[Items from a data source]
/---
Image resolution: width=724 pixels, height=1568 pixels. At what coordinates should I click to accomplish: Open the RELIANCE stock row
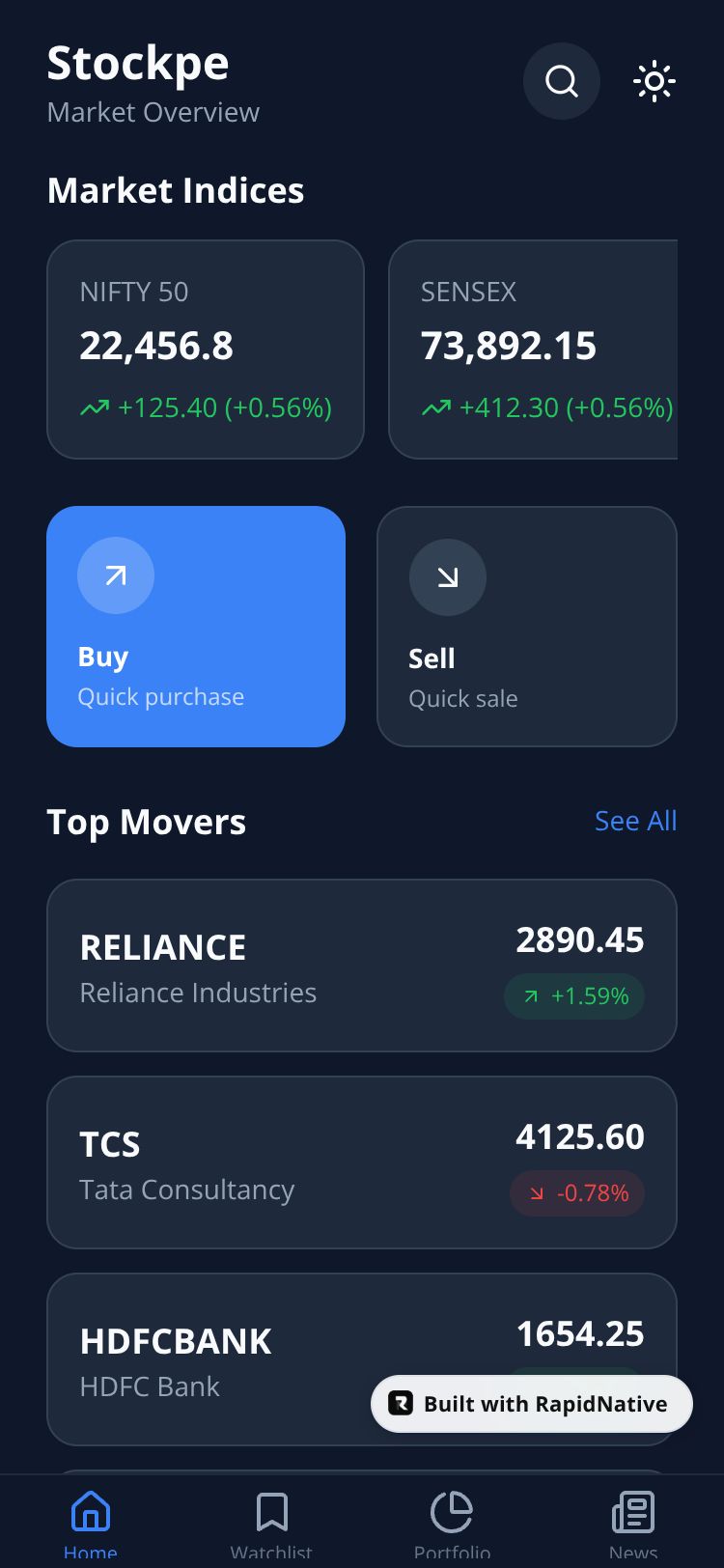coord(362,966)
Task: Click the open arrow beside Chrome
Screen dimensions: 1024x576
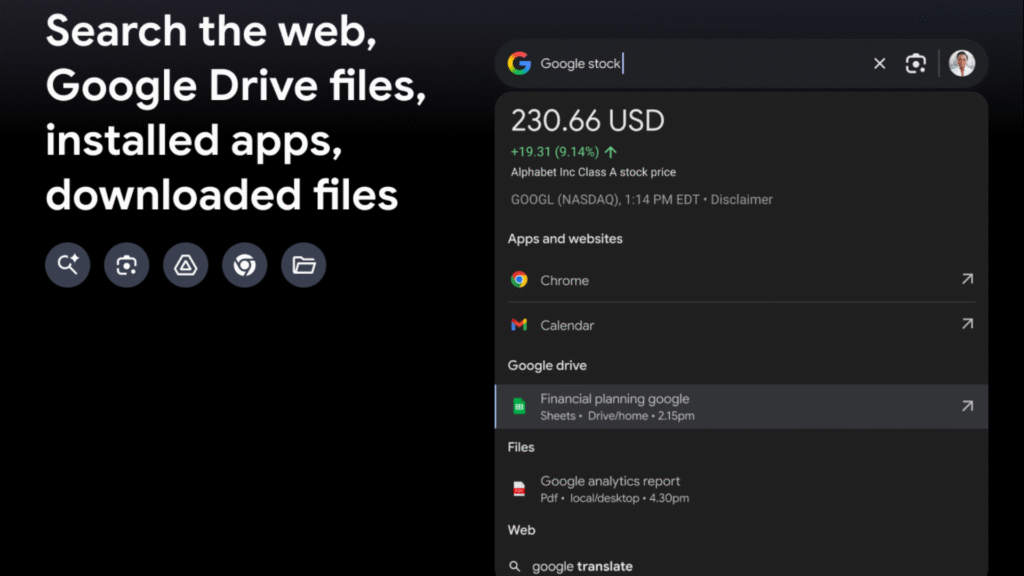Action: (966, 280)
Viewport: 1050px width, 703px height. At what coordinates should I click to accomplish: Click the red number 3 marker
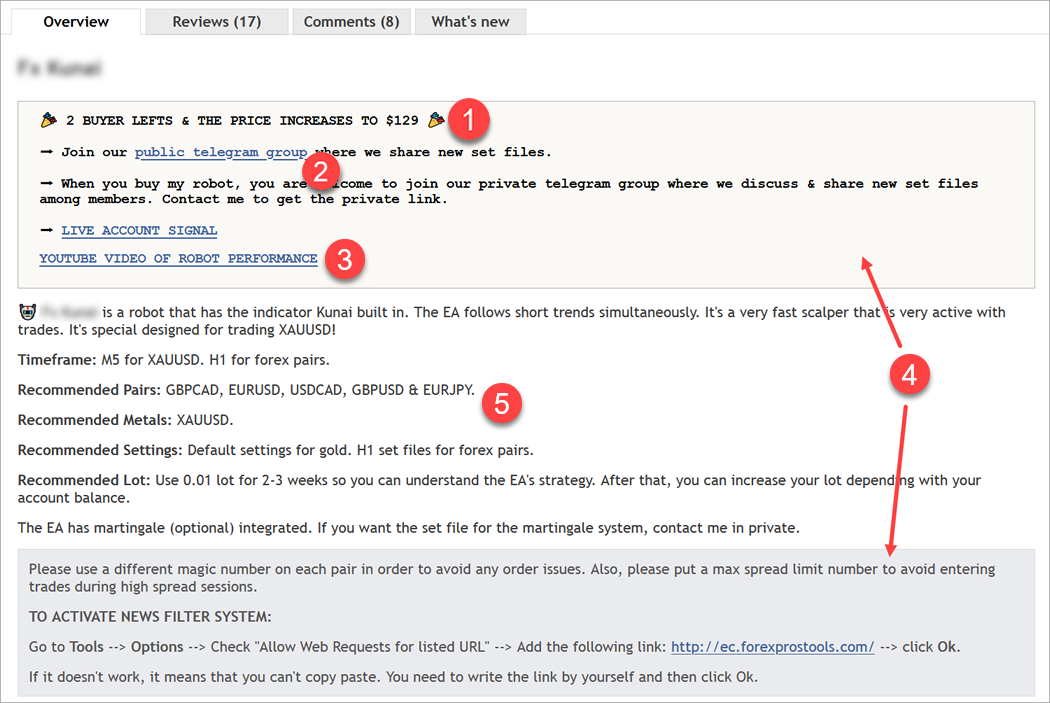(x=345, y=261)
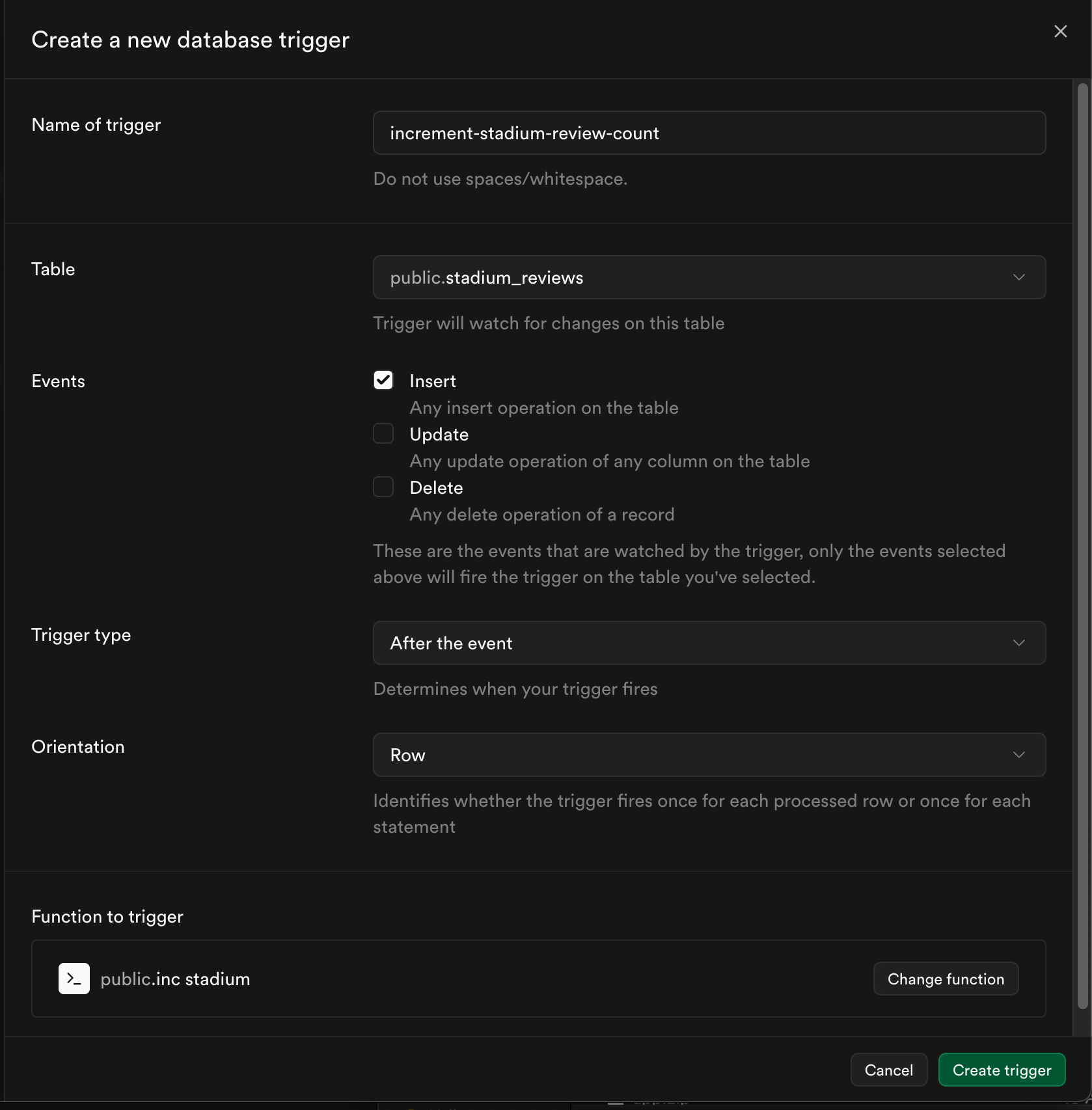This screenshot has width=1092, height=1110.
Task: Enable the Delete event checkbox
Action: coord(383,487)
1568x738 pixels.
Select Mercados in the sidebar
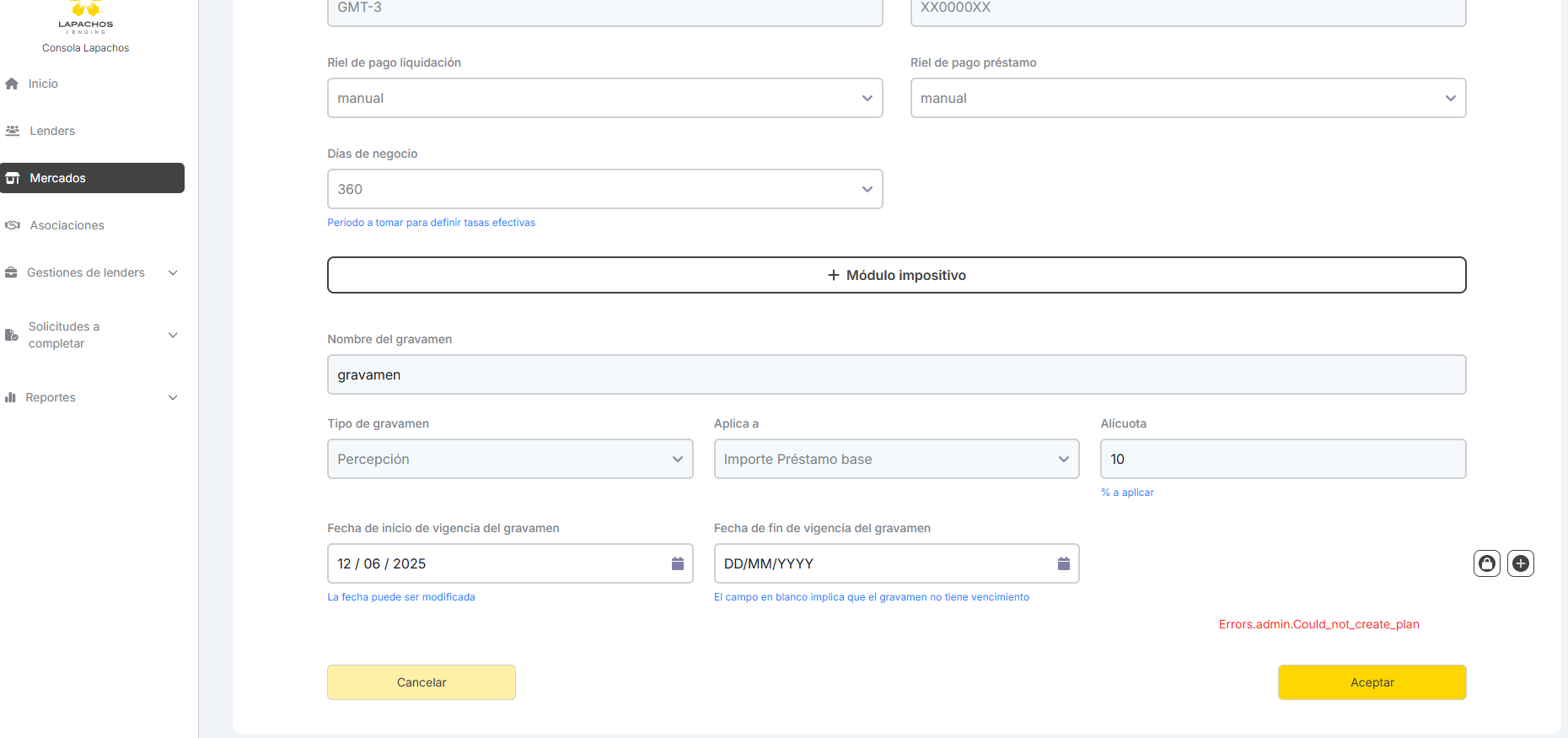pos(92,178)
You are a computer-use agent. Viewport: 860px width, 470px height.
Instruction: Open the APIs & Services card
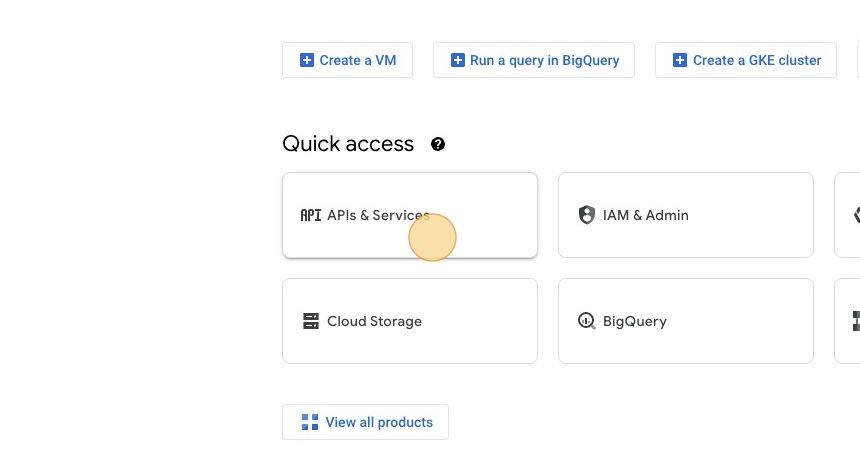click(410, 215)
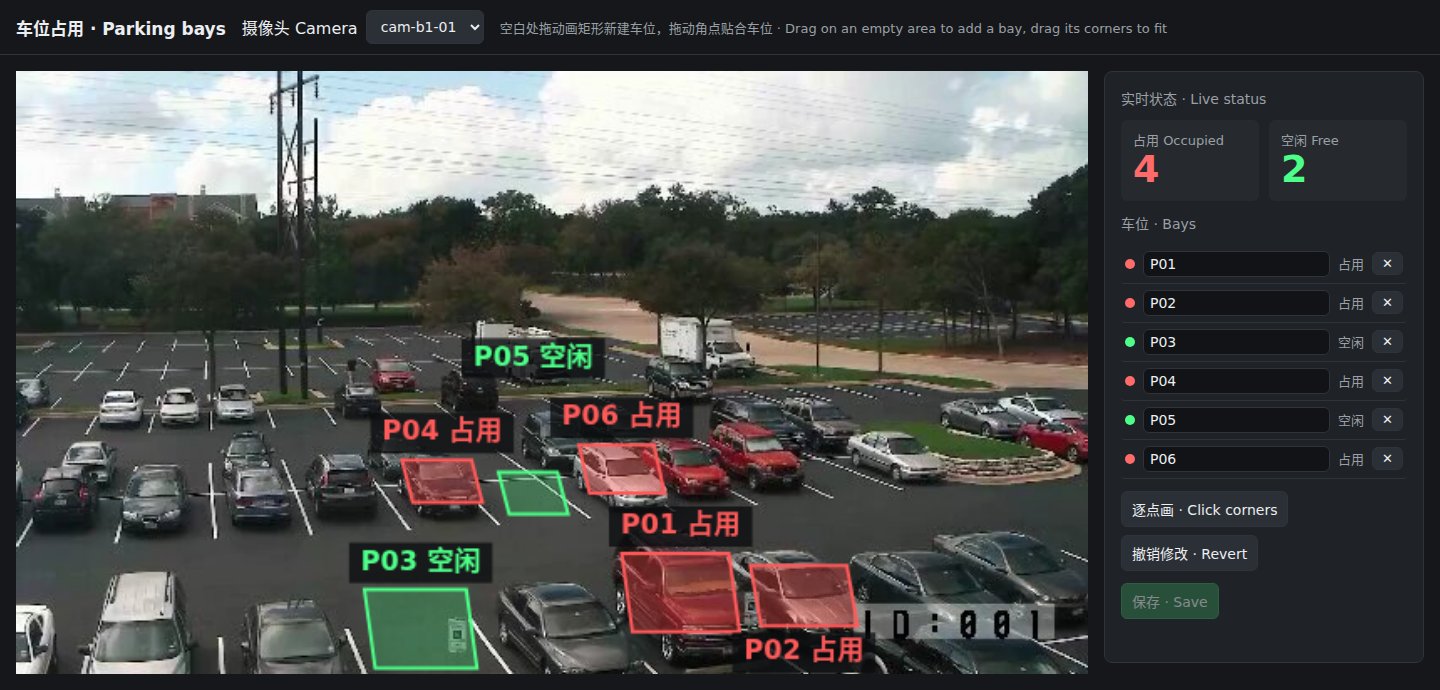Click the green P03 free bay polygon
1440x690 pixels.
click(x=420, y=628)
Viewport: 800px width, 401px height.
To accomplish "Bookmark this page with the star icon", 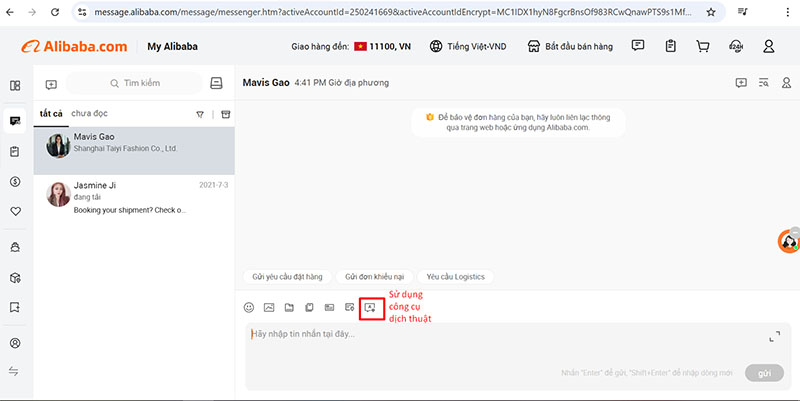I will coord(711,13).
\---
What you have to do
Using the data above, transcribe exactly the lines between those containing "Viewport: 1050px width, 703px" and "Viewport: 800px width, 401px height.", inclusive, and leave every picture behind.

Exercise output
Viewport: 1050px width, 703px height. At what coordinates should I click to accomplish: Click the red number 3 marker
(x=345, y=261)
This screenshot has width=1092, height=1110.
Task: Enable the Delete event checkbox
Action: coord(383,487)
1568x738 pixels.
Select Mercados in the sidebar
pos(92,178)
You are a computer-use agent. Viewport: 860px width, 470px height.
Instruction: Open the APIs & Services card
click(410, 215)
Click the green P03 free bay polygon
1440x690 pixels.
click(x=420, y=628)
Viewport: 800px width, 401px height.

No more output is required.